Seit einem Monat ist die 15-jährige Rebecca Reusch aus Britz verschwunden. Die immer verzweifelter werdende Suche ging auch an diesem Wochenende weiter.

Am Sonnabend suchten Ermittler der Mordkommission und Hundeführer die Abfahrten der Autobahn A12 in Richtung Frankfurt (Oder) ab. Dabei nahm einer der drei Personenspürhunde – sogenannte Mantrailer – eine Spur an der Abfahrt Fürstenwalde-West auf. Der Mantrailer, der angeblich Gerüche von Personen wahrnehmen kann, die sich mehrere Wochen zuvor an einem Ort aufgehalten haben, folgte der Spur auf der Landstraße Richtung Bad Saarow.

Ob es eine Geruchsspur von Rebecca oder dem tatverdächtigen Schwager war, der sie getötet haben soll, wollte die Polizei nicht sagen. Gegen 17 Uhr verlor sich die Spur, und die Polizei brach die Suche ab. Am Sonntag suchten die Polizisten zunächst nicht weiter. Die Hunde bräuchten Erholung, sagte eine Polizeisprechern am Sonntag. Wo in der kommenden Woche weitergesucht wird, werde voraussichtlich am Montag entschieden.

Zuvor hatte die Brandenburger Autobahnpolizei für die Berliner Kollegen die Autobahn in Richtung Frankfurt (Oder) kurzfristig die Abfahrten gesperrt. Nach Angaben eines Sprechers des Brandenburger Polizeipräsidiums sei es dadurch zum Beispiel an der Ausfahrt Storkow zu einem Stau von drei Kilometern Länge gekommen.

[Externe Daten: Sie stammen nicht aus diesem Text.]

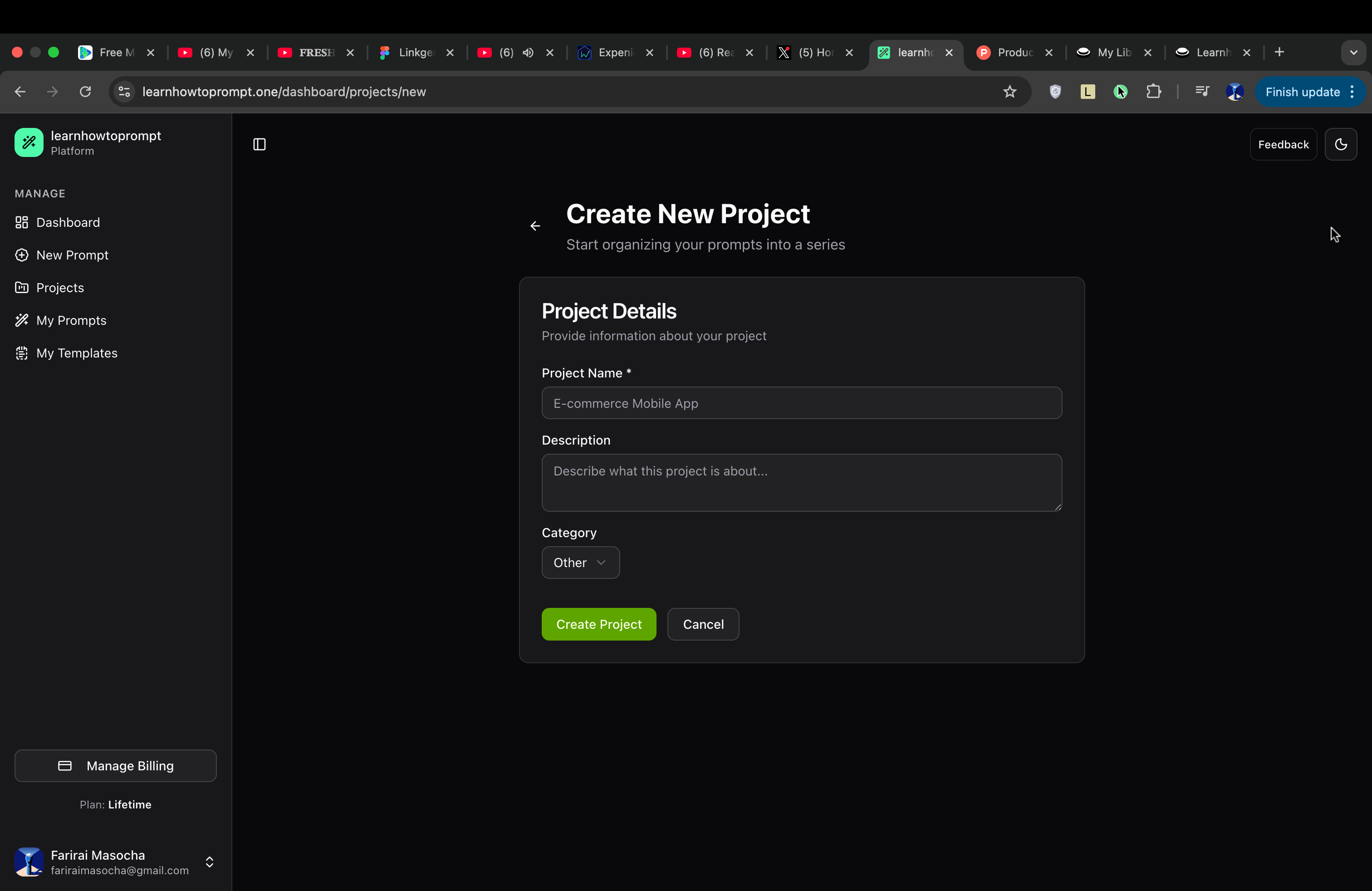Screen dimensions: 1372x891
Task: Open the Category dropdown showing Other
Action: click(580, 563)
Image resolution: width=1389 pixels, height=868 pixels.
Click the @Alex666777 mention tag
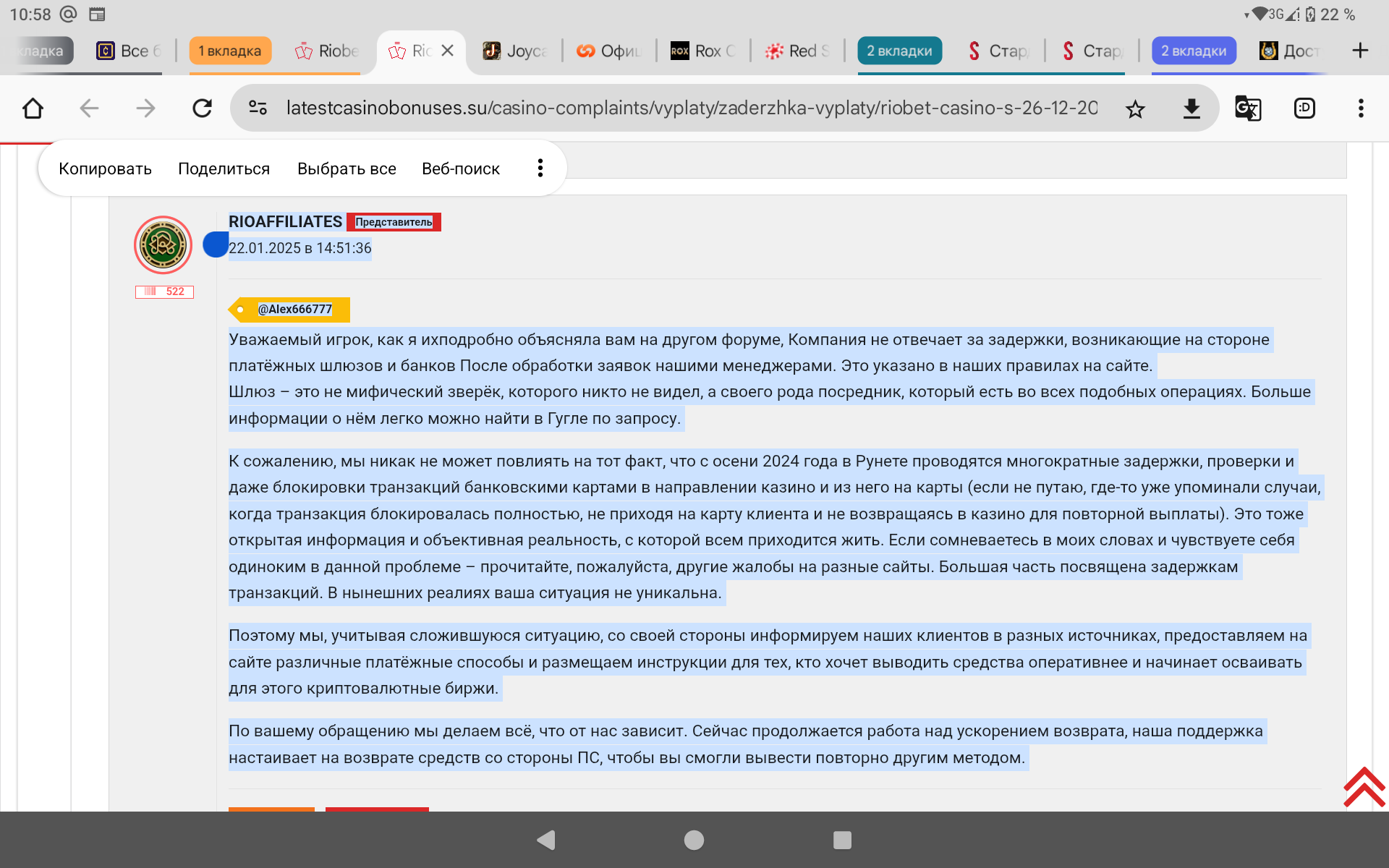click(294, 310)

Schwester zu Internetfreund

Bei der Suche mit den Hunden wollte die Polizei herausfinden, wohin der tatverdächtige Schwager von Rebecca am Morgen von deren Verschwinden sowie am darauffolgenden Abend fuhr. Der Renault Twingo der Familie war am Vormittag des 18. Februar und am Abend des 19. Februar auf der A12 von einem automatischen Kennzeichen-Erfassungssystem registriert worden. Diese Fahrten erhärteten den Verdacht gegen den 27 Jahre alten Schwager. Zu beiden Fahrten macht der Verdächtige, der in Untersuchungshaft sitzt, keine Angaben.

Die Mordkommission geht davon aus, dass der Schwager die 15-Jährige am 18. Februar im Haus ihrer Schwester umgebracht und die Leiche weggeschafft hat. Die Ermittler halten es für möglich, dass er die Tote irgendwo in Brandenburg verschwinden ließ. Deshalb durchsuchten Ermittler und zahlreiche Bereitschaftspolizisten mehrmals Waldgebiete in der Nähe von Storkow.

Zuletzt zogen sie in der vergangenen Woche beim Ort Rieplos, nahe der Autobahn-Abfahrt Storkow, Kriminaltechniker des Landeskriminalamtes hinzu. Diese nahmen Bodenproben und sicherten verdächtige Reifenabdrücke. Die Ermittler hatten den Verdacht, dass die Reifenabdrücke von dem Twingo stammen könnten, der dem Schwager und Rebeccas älterer Schwester gehört. Ein Zeuge will das Fahrzeug mit dieser Farbe in der Gegend gesehen haben, nachdem die Polizei ein Foto des himbeerroten Twingos und Bilder des 27-jährigen Tatverdächtigen veröffentlicht hatte.

Unterdessen hat eine von Rebeccas älteren Schwestern Spekulationen widersprochen, wonach das Verschwinden mit einem Treffen mit einem Internetfreund zu tun haben könnte. „Das war ganz harmlos“, sagte die 23-Jährige laut „Bild am Sonntag“. Rebecca habe ihr von dem Jungen erzählt – der sei minderjährig, komme nicht aus Berlin und wäre niemals „an einem Montagmorgen allein hierher gekommen.“ Die Familie sei „nervlich am Ende“.